---- EXERCISE MATERIALS
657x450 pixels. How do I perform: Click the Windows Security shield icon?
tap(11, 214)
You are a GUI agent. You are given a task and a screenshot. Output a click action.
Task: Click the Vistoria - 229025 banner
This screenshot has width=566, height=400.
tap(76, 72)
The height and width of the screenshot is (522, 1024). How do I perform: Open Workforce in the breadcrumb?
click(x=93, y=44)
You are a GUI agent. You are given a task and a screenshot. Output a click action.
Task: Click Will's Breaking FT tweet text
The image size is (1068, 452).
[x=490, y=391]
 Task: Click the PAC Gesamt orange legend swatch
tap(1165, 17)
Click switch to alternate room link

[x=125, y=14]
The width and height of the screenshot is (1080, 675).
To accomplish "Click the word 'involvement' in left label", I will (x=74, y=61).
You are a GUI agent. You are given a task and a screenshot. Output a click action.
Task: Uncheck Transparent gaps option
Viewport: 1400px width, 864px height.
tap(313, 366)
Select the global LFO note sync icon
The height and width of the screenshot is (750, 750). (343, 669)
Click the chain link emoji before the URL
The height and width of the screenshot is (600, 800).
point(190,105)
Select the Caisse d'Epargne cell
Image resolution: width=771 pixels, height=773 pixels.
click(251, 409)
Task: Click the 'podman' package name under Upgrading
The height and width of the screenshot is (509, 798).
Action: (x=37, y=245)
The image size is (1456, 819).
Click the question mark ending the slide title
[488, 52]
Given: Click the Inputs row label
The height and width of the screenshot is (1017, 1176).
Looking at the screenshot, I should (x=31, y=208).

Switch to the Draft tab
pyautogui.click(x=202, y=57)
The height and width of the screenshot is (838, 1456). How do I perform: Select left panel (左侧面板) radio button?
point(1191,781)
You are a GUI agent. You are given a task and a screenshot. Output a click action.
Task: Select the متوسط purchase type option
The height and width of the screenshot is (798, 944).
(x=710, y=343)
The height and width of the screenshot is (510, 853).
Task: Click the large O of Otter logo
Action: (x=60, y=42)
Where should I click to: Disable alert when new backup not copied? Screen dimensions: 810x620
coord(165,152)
--------
**TASK**
Reproduce all of the data above verbatim, line for line.

**OUTPUT FOR THIS TASK**
657x450 pixels. How do I perform: Click the Windows Security shield icon?
tap(11, 214)
You are a GUI agent. You are given a task and a screenshot. Output a click action.
Task: Click the Vistoria - 229025 banner
This screenshot has width=566, height=400.
tap(76, 72)
The height and width of the screenshot is (522, 1024). How do I perform: Open Workforce in the breadcrumb?
click(x=93, y=44)
You are a GUI agent. You are given a task and a screenshot. Output a click action.
Task: Click Will's Breaking FT tweet text
The image size is (1068, 452).
[x=490, y=391]
 Task: Click the PAC Gesamt orange legend swatch
tap(1165, 17)
Click switch to alternate room link

[x=125, y=14]
The width and height of the screenshot is (1080, 675).
To accomplish "Click the word 'involvement' in left label", I will (x=74, y=61).
You are a GUI agent. You are given a task and a screenshot. Output a click action.
Task: Uncheck Transparent gaps option
Viewport: 1400px width, 864px height.
tap(313, 366)
Select the global LFO note sync icon
The height and width of the screenshot is (750, 750). (343, 669)
Click the chain link emoji before the URL
The height and width of the screenshot is (600, 800).
point(190,105)
Select the Caisse d'Epargne cell
Image resolution: width=771 pixels, height=773 pixels.
click(251, 409)
Task: Click the 'podman' package name under Upgrading
The height and width of the screenshot is (509, 798).
Action: (x=37, y=245)
The image size is (1456, 819).
Click the question mark ending the slide title
[488, 52]
Given: Click the Inputs row label
The height and width of the screenshot is (1017, 1176).
Looking at the screenshot, I should (x=31, y=208).

Switch to the Draft tab
pyautogui.click(x=202, y=57)
The height and width of the screenshot is (838, 1456). How do I perform: Select left panel (左侧面板) radio button?
point(1191,781)
You are a GUI agent. You are given a task and a screenshot. Output a click action.
Task: Select the متوسط purchase type option
The height and width of the screenshot is (798, 944).
(x=710, y=343)
The height and width of the screenshot is (510, 853).
Task: Click the large O of Otter logo
Action: (x=60, y=42)
Where should I click to: Disable alert when new backup not copied? Screen dimensions: 810x620
coord(165,152)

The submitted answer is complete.